▸ Provided text:
* Begin *
Quadrotor development has gained popularity among academic researchers. Developments in research led to the proposals of several techniques and methods of modeling for the simulation and control design of quadrotor (Altug et al., 2002; Bouabdallah et al., 2004; Hoffmann et al., 2007a; Jenie and Budiyono, 2006; Mian and Wang, 2008). Quadrotor structure and dynamics are simpler than conventional helicopter rotors or coaxial-rotors, allowing quadrotor to have less control complexity (Canetta et al., 2007; Coelho et al., 2007). However, the quadrotor is an unstable system. Consequently, the first design issue that must be addressed for an autonomous system is developing and implementing an attitude stabilization control.
Progress has been achieved during the preparation stage in regards to quadrotor development over the course of one year. Since the quadrotor contains four powerful rotors running at very high revolutions, many obstacles have been met and must be overcome. A most pressing obstacle is developing an attitude sensing quality. The vehicle experiences a high magnetic field produced by the brushless motors. Additionally, the vehicle experiences a very high vibration from the propulsion system. Only an adequate sensor can measure correct values in both circumstances. Consequently, we must develop a light-weight device that is to be attached on the frame. The challenge finding a low-cost inertial sensor performs well.
* End *
▸ Exercises to complete:
(A) Reproduce the section of the quadrotor passage that opens with the words containing "Progress has been" and closes with "sensor performs well.", swapping "vibration" for "oscillation".
(B) Write the next part of the quadrotor passage, picking up after its final sentence.

▸ Material shown:
* Begin *
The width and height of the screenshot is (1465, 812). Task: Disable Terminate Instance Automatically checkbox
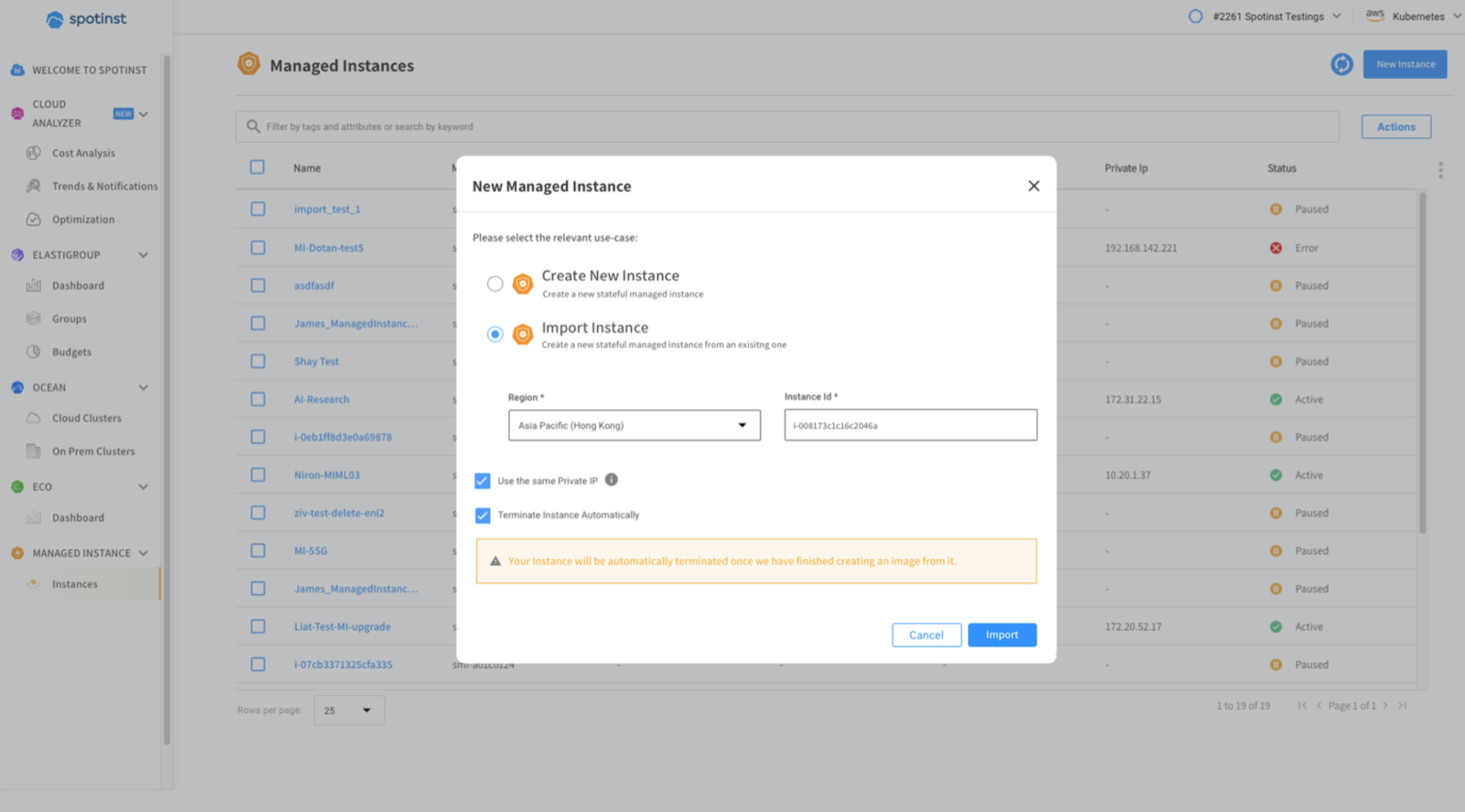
* End *
* Begin *
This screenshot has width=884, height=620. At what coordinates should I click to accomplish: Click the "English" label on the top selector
* End *
▸ Written responses:
(A)
Progress has been achieved during the preparation stage in regards to quadrotor development over the course of one year. Since the quadrotor contains four powerful rotors running at very high revolutions, many obstacles have been met and must be overcome. A most pressing obstacle is developing an attitude sensing quality. The vehicle experiences a high magnetic field produced by the brushless motors. Additionally, the vehicle experiences a very high oscillation from the propulsion system. Only an adequate sensor can measure correct values in both circumstances. Consequently, we must develop a light-weight device that is to be attached on the frame. The challenge finding a low-cost inertial sensor performs well.

(B)
The propulsion system comprises 20cm diameter double blade propellers and brushless motors assembled on a very stiff design of the mainly carbon-fiber airframe. The flight control system is driven by an NXP LPC1768, an ARM-7 microcontroller that operates in 100 MHz of system clock, and consists of data acquisition system for acquiring six degree of freedom inertial sensor data from XA3300 at maximum 100 Hz of frequency and a flight controller that processes the control algorithm. The microcontroller directly drives the four channels for four electronic speed controllers through an i2c protocol; thus, we feel confident in achieving a fast response propulsion system rather than using a pulse-width modulation speed controller.
Figure 1 illustrates the quadrotor system’s ability to be controlled autonomously by the ground control system through the 900 MHz of radio modem; otherwise, the pilot can take over manually using radio control. The flight control system also has ability to auto lock the command input in the standby mode as a safety system, and then receives some special command input as a password to unlock.
A 1,200 mAh 11.1V Li-Po battery was used to drive all the electronics and the four 2,500 rpm/V brushless motors. The battery health system in the flight controller prevents an uncontrolled situation such as the power going down or controls the exhausts during the flight, making the quad-rotor land automatically.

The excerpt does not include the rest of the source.